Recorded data
★ ★ ★

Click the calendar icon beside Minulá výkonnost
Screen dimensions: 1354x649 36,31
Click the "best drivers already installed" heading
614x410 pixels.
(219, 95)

★ ★ ★

PROBLEM DESCRIPTION
Please give the records again exactly as they are.

TASK SOLUTION
Click the calendar icon beside Minulá výkonnost
Screen dimensions: 1354x649 36,31
Click the "best drivers already installed" heading
614x410 pixels.
(219, 95)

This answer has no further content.